January 8, 2026 did not read like a victory lap. It read like alignment. Protege secured a $30M Series A extension led by Andreessen Horowitz, bringing total capital raised to $65M since launching in 2024. No theatrics. No chest pounding. Just capital moving toward infrastructure that has already proven it belongs in the center of the AI economy.
Protege operates where the real friction lives. Data that is regulated, licensed, governed, and actually usable. The kind of data that trains models without blowing up reputations or compliance teams. Headquartered in New York City, the company was founded by Bobby Samuels, Travis May, Engy Ziedan, and Richard Ho, a group that did not discover data problems in a pitch deck. They inherited them the hard way and decided to rebuild the rails.
Bobby Samuels brings years inside Datavant and LiveRamp, where regulated data exchange is not a concept, it is survival. Travis May has already built category defining data companies, exited them, then scaled them again at a level most founders only study. Engy Ziedan leads the Protege Data Lab with academic firepower that gets cited by the CDC while still shipping production grade datasets. Richard Ho brings platform discipline from MobLab and InsightNexus, building systems meant to hold weight, not just demos.

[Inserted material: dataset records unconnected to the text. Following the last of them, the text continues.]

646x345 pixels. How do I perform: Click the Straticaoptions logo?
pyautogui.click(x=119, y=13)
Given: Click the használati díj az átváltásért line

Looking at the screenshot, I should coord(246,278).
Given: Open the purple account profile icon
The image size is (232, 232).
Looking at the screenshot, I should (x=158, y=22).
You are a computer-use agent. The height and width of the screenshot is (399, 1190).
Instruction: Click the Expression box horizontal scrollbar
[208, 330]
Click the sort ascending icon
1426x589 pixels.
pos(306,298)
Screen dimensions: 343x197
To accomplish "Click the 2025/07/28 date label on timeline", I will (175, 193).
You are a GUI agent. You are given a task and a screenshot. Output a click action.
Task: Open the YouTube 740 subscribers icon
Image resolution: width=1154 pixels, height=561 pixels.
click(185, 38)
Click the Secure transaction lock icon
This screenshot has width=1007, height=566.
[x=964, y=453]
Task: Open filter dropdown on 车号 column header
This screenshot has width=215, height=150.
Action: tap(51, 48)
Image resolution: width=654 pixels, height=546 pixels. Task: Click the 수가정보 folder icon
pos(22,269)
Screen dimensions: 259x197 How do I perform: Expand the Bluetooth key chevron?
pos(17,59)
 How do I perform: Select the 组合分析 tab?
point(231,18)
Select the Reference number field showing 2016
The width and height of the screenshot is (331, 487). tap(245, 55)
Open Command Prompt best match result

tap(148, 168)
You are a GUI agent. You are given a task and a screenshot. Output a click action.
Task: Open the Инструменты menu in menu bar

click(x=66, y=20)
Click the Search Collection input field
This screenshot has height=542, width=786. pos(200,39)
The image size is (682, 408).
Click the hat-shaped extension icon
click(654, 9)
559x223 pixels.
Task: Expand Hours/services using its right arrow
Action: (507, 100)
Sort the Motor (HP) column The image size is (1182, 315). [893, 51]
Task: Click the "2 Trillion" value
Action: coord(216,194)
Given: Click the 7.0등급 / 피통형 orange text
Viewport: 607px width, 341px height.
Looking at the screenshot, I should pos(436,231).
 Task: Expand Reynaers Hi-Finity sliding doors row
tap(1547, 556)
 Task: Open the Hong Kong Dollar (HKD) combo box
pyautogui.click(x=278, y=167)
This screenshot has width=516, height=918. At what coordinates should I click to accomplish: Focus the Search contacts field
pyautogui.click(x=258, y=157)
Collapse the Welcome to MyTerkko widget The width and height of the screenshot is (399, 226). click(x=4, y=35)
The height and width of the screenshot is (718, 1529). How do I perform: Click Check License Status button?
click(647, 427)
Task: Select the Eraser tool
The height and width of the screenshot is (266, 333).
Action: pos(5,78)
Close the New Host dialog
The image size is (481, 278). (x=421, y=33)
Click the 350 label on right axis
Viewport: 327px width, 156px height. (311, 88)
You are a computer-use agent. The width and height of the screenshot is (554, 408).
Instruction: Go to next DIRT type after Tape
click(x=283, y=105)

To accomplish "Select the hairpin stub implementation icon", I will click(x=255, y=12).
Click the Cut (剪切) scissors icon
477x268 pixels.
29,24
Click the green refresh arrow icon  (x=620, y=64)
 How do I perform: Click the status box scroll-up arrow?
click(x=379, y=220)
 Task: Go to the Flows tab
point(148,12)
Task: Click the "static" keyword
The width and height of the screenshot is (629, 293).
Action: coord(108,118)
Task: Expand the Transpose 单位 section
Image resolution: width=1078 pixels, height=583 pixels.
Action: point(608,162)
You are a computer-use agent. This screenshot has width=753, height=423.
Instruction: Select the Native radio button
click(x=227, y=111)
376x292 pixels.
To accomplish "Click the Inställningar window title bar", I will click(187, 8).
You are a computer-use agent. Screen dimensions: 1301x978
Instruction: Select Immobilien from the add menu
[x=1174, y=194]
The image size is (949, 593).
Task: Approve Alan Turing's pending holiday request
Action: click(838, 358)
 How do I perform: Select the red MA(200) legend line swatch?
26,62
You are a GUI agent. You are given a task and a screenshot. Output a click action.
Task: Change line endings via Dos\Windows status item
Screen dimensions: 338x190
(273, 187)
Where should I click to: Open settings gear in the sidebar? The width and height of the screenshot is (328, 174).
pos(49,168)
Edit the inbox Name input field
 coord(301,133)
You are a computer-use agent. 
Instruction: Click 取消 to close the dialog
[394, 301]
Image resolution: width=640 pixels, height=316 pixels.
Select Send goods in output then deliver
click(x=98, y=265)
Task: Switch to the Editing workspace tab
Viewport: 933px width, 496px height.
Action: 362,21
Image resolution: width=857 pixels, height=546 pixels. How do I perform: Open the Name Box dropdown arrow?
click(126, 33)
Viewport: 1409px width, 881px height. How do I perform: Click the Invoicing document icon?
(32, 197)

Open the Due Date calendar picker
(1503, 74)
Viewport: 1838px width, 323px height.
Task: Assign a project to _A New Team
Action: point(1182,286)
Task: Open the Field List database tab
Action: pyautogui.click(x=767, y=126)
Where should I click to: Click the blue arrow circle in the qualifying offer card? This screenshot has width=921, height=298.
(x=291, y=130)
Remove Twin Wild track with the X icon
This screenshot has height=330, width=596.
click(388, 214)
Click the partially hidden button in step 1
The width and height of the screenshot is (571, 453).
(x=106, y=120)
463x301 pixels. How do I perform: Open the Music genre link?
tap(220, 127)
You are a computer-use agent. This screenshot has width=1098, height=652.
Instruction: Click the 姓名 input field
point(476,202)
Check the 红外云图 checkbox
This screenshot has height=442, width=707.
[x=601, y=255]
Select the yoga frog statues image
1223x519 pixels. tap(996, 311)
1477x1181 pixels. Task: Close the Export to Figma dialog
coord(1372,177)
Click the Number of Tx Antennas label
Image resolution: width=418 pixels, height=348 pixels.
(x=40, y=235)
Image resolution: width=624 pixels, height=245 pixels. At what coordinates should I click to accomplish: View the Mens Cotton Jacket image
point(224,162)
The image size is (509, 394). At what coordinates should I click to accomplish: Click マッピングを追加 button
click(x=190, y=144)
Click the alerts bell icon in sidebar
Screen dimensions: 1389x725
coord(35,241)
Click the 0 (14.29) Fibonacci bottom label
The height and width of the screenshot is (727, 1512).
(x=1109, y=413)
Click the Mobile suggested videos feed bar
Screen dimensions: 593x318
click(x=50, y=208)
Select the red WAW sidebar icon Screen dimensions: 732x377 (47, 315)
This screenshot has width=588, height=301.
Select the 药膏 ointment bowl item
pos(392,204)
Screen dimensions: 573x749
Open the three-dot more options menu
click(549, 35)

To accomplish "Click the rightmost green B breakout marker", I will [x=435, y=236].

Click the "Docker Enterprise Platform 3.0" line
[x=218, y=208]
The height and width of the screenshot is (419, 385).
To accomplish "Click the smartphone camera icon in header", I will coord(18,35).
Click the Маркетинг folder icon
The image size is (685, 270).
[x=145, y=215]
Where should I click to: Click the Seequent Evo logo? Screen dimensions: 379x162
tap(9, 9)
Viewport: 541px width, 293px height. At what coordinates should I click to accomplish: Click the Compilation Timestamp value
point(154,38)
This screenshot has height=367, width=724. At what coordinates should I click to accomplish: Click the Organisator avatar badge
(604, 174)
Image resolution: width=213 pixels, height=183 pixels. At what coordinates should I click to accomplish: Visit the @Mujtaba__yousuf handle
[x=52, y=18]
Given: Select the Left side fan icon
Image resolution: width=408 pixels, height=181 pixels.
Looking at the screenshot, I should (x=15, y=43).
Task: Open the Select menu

Andreessen Horowitz led the extension, with Daisy Wolf pointing directly at the future. AI will be shaped by who can responsibly unlock the world’s most valuable data. Returning investors Footwork, CRV, Bloomberg Beta, Flex Capital, and Shaper Capital did not need a new thesis. They have been watching execution compound.
In 2025 alone, Protege grew 20x and generated tens of $M in payouts to data partners. The platform now works with over 100 data partners and serves leading AI companies worldwide, including the majority of the Magnificent Seven. The catalog spans 300K+ hours of video, 500K+ hours of audio, billions of clinical notes, and hundreds of millions of medical images. Scale with receipts.
SHOT video datasets, multilingual conversational audio, motion capture for robotics, healthcare evaluation benchmarks, and encounter level EHR and imaging data all flow through a governed marketplace built for consent, provenance, and clarity. Protege handles the legal, technical, and operational drag so builders can build and data owners get paid without regret.
The lesson is not subtle. Models do not fail because of compute. They fail because the data is weak, risky, or inaccessible. Protege is becoming the connective tissue between proprietary reality and modern AI, and this $30M is not a finish line. It is fuel. The only real question is how long the rest of the market keeps pretending this layer was optional.